Los antecedentes expuestos en la causa apuntan a la empresa Hanita Lenses, vinculada a la fabricación de lentes intraoculares para uso médico. De acuerdo con la misma publicación, el conflicto se estructura así:

  • Demanda por US$11 millones: miembros del kibutz Hanita exigen ese monto al fondo Ballet Vision, que controla la compañía.

  • Participación del fondo: el controlador chino tendría cerca de 80% de la propiedad.

  • Venta inicial y monto: el kibutz vendió 74% de la fábrica en 2021 por US$35 millones.

  • Opción de compra: los acuerdos incluían una opción para obligar al fondo a comprar el remanente por cerca de US$9,5 millones, equivalente a US$11 millones “en términos de hoy”, con fecha de ejecución a inicios de diciembre de 2025.

  • Resultados y presión financiera: en la carta incorporada al expediente se menciona que la empresa habría acumulado pérdidas operacionales por alrededor de US$15 millones en tres años, lo que también se usa como argumento para explicar la negativa a ejecutar la compra.
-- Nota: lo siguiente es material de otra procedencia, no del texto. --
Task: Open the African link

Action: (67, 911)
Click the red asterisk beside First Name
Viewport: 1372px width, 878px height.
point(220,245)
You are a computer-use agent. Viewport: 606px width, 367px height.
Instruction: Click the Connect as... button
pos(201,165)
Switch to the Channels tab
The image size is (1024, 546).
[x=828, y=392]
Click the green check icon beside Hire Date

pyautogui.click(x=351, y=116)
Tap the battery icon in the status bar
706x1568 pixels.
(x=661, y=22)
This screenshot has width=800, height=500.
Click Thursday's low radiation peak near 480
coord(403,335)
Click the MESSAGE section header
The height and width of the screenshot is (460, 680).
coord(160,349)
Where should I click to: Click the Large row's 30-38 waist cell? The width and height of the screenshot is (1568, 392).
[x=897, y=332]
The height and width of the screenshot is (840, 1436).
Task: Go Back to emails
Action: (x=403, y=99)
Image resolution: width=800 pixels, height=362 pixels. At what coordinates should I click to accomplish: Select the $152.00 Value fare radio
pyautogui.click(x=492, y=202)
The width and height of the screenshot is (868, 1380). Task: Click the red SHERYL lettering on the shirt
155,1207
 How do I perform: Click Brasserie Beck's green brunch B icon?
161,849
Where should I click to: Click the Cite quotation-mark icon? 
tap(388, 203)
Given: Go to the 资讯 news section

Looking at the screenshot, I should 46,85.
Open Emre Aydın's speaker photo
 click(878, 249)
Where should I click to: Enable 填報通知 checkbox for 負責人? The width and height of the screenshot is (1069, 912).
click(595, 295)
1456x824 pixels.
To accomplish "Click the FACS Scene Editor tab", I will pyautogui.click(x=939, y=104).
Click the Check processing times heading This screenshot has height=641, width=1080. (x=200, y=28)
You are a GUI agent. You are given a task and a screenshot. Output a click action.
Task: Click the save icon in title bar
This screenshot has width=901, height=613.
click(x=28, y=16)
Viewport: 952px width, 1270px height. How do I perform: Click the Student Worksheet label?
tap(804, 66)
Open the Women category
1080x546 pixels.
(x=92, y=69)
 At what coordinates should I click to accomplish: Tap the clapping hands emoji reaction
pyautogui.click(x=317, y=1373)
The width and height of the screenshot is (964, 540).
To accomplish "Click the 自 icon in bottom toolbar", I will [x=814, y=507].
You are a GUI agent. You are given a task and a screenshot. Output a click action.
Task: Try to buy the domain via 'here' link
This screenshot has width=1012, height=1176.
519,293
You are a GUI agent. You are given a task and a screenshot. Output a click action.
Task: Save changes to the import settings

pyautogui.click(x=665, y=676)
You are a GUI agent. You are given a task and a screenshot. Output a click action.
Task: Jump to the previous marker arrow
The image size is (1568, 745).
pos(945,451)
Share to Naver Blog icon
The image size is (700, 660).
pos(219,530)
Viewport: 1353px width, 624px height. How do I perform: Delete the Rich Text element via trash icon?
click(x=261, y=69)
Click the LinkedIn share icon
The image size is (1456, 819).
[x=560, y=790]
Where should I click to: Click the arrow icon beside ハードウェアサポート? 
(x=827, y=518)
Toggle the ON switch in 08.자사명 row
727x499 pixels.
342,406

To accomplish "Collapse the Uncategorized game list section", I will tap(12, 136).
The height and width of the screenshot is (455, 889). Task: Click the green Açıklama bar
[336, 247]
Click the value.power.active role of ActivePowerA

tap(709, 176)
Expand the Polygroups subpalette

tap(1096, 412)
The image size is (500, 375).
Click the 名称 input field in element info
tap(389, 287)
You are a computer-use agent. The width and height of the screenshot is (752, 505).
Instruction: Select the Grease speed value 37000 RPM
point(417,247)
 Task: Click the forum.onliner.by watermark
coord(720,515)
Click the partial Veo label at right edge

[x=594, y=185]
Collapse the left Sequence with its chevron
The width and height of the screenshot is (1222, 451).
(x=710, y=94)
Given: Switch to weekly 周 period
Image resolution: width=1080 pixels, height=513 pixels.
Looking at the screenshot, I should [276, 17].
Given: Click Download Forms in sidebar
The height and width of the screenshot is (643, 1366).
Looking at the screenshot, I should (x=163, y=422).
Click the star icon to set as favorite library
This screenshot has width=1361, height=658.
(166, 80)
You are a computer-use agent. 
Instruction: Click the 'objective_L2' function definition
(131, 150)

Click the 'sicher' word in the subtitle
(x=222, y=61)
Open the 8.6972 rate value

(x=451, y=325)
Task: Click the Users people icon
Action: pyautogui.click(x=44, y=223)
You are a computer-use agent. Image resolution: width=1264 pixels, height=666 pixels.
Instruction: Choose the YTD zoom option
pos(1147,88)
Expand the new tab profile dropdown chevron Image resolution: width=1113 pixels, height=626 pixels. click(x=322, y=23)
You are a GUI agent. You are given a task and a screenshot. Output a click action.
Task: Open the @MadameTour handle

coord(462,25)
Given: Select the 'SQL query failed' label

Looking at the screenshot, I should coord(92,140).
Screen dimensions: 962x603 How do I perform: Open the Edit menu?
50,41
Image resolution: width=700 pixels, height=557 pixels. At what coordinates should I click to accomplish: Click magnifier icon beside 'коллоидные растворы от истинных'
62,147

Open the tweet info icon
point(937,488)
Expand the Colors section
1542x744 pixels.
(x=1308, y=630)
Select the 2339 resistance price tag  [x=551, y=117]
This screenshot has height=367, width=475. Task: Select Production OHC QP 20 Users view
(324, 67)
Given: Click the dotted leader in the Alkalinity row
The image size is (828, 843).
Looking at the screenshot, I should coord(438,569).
Todo lo anterior —incluida la referencia a la clasificación de riesgo y al bloqueo de inversiones nuevas— se sostiene en documentos citados en el proceso y en la carta adjunta, según el mismo reporte.

Qué significa “prohibición” en este caso: inversión nueva, no comercio general

El elemento verificable en la controversia es la frase que invoca un bloqueo a nuevas inversiones chinas en Israel. Eso no es lo mismo que una prohibición amplia para “hacer negocios”, vender productos o mantener contratos vigentes. En los antecedentes difundidos, el punto central es la imposibilidad de ejecutar movimientos que califiquen como inversión adicional o nuevos compromisos de capital.

Tampoco hay, hasta ahora, una confirmación pública desde autoridades chinas que describa el alcance exacto, su duración, ni si aplica de forma uniforme a todos los sectores o tipos de transacciones.

Señales paralelas en seguridad: veto a software de ciberseguridad con empresas israelíes

En paralelo, Pekín viene mostrando un endurecimiento en materias tecnológicas vinculadas a seguridad. El 14 de enero de 2026, Reuters informó que autoridades chinas instruyeron a empresas locales a dejar de usar software de ciberseguridad de compañías de Estados Unidos e Israel, citando preocupaciones de “seguridad nacional”, según fuentes consultadas por la agencia.

Este antecedente no prueba por sí mismo una prohibición de inversión en Israel, pero sí muestra que, en el último mes, China ha tomado decisiones concretas que afectan a proveedores israelíes en áreas consideradas sensibles.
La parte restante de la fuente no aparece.